Dysregulation of Cav1.4 channels disrupts the maturation of photoreceptor synaptic ribbons in congenital stationary night blindness type 2

Mutations in the gene encoding Ca(v)1.4, CACNA1F, are associated with visual disorders including X-linked incomplete congenital stationary night blindness type 2 (CSNB2). In mice lacking Ca(v)1.4 channels, there are defects in the development of "ribbon" synapses formed between photoreceptors (PRs) and second-order neurons. However, many CSNB2 mutations disrupt the function rather than expression of Ca(v)1.4 channels. Whether defects in PR synapse development due to altered Ca(v)1.4 function are common features contributing to the pathogenesis of CSNB2 is unknown. To resolve this issue, we profiled changes in the subcellular distribution of Ca(v)1.4 channels and synapse morphology during development in wild-type (WT) mice and mouse models of CSNB2. Using Ca(v)1.4-selective antibodies, we found that Ca(v)1.4 channels associate with ribbon precursors early in development and are concentrated at both rod and cone PR synapses in the mature retina.
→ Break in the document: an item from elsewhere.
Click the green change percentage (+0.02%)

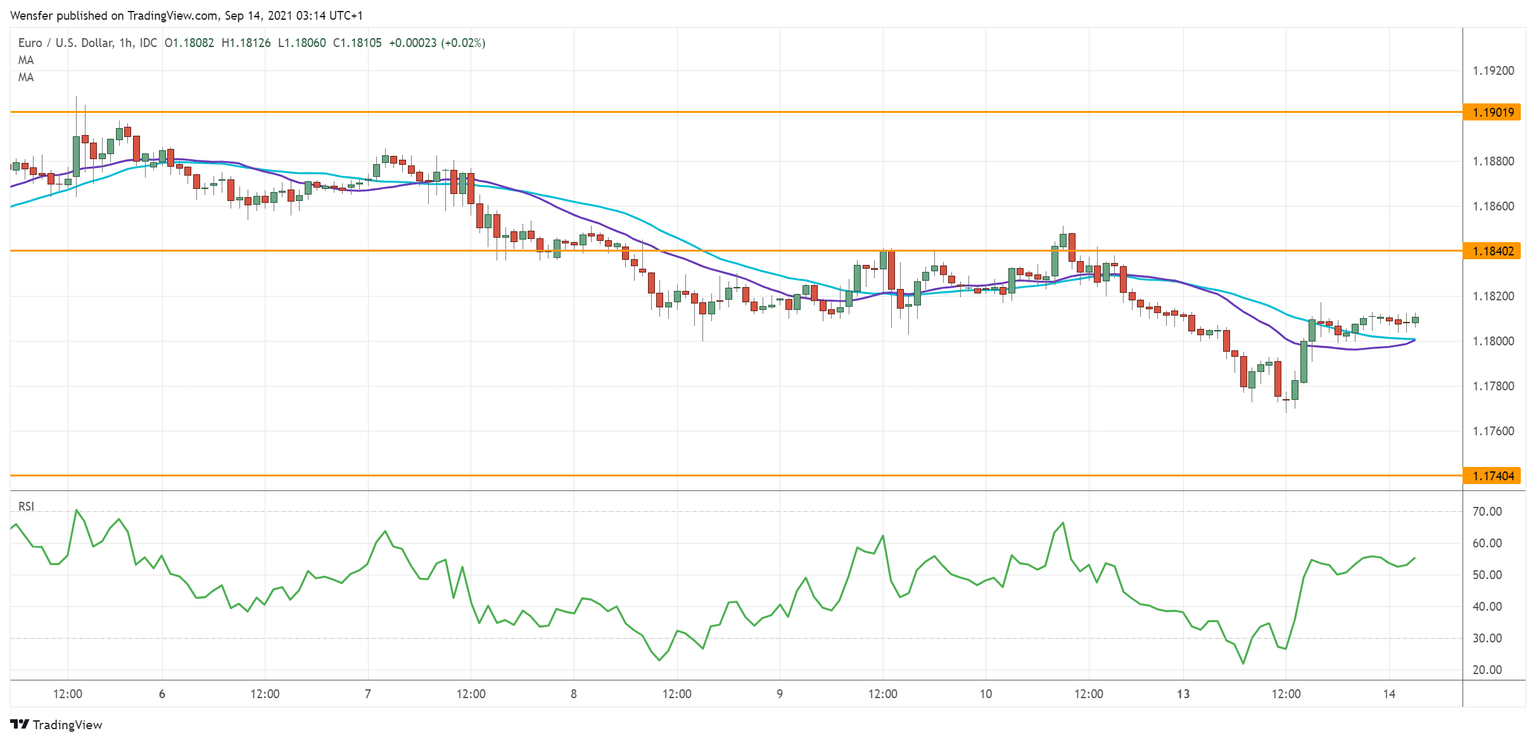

In mouse models of CSNB2 in which the voltage-dependence of Ca(v)1.4 activation is either enhanced (Ca(v)1.4(I756T)) or inhibited (CaBP4 KO), the initial stages of PR synaptic ribbon formation are largely unaffected. However, after postnatal day 13, many PR ribbons retain the immature morphology. This synaptic abnormality corresponds in severity to the defect in synaptic transmission in the adult mutant mice, suggesting that lack of sufficient mature synapses contributes to vision impairment in Ca(v)1.4(I756T) and CaBP4 KO mice. Our results demonstrate the importance of proper Ca(v)1.4 function for efficient PR synapse maturation, and that dysregulation of Ca(v)1.4 channels in CSNB2 may have synaptopathic consequences.